» **EXCERPT TO READ**

+++

Comparison of the Geometry Uncertainty Projection. We evaluate our Geometry Uncertainty Projection (GUP) module here. Note that, we think our GUP module brings gains from the following parts: geometry projection (GeP), Geometry based Uncertainty (GeU) and the Uncertainty-Confidence (UnC, Eq. 5). So we evaluate the effectiveness of these three parts respectively. First, we evaluate the effectiveness of the UnC. By comparing settings (bc and de), we can find the UnC part can effectively and stably improve the overall performance, 1.09% improvement for (bc) and 0.78% improvement for (de) on 3D detection task under moderate level. After that, we concern the GeP part effectiveness, we can see that adding GeP part improves the performance in the experiment (bd) without UnC, but leads to an accuracy drop in the experiment (ce) with UnC (The c and e experiments use directly learning uncertainty in the Eq. 5 to indicate confidence). This proves our motivation. It is hard for the projection-based model to directly learn accurate uncertainty and confidence because of the error amplification. Furthermore, note that the accuracy of hard cases decreases in both groups of experiments, which indicates the traditional projection cannot deal with the difficult cases caused by heavy occlusion/truncation. Second, we apply our GeU strategy based on GeP, and two groups of control experiments (ef and gh) are conducted. Comparing with ce, cf proves that our method can solve the difficulty of confidence learning in the projection-based model. The experimental results clearly demonstrate the effectiveness of our geometry modeling method for all metrics.

+++

» **INFORMATION PROVIDED**

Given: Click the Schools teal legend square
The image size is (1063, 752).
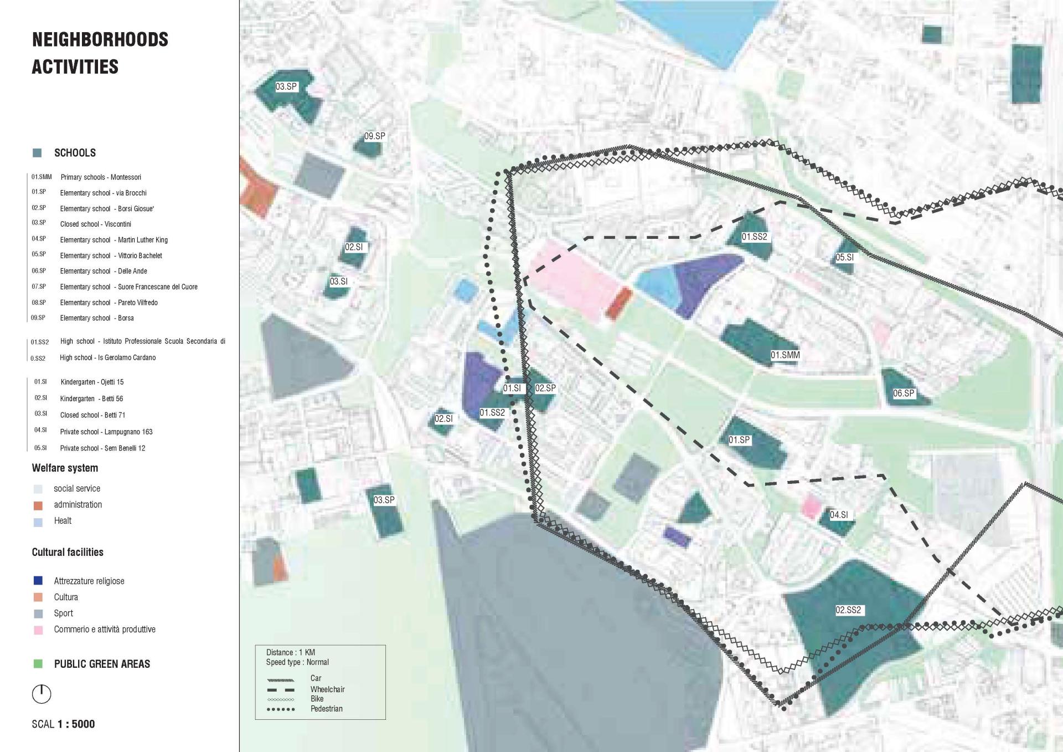Looking at the screenshot, I should [38, 153].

+++

» **WRITTEN EXERCISE**
Name every part of the GUP module that the Geometry Uncertainty Projection excerpt credits with bringing gains, and give the abbreviation it uses for each. Rely only on the excerpt about the Geometry Uncertainty Projection module.

» **TASK RESULT**
- Geometry projection (GeP)
- Geometry based Uncertainty (GeU)
- Uncertainty-Confidence (UnC)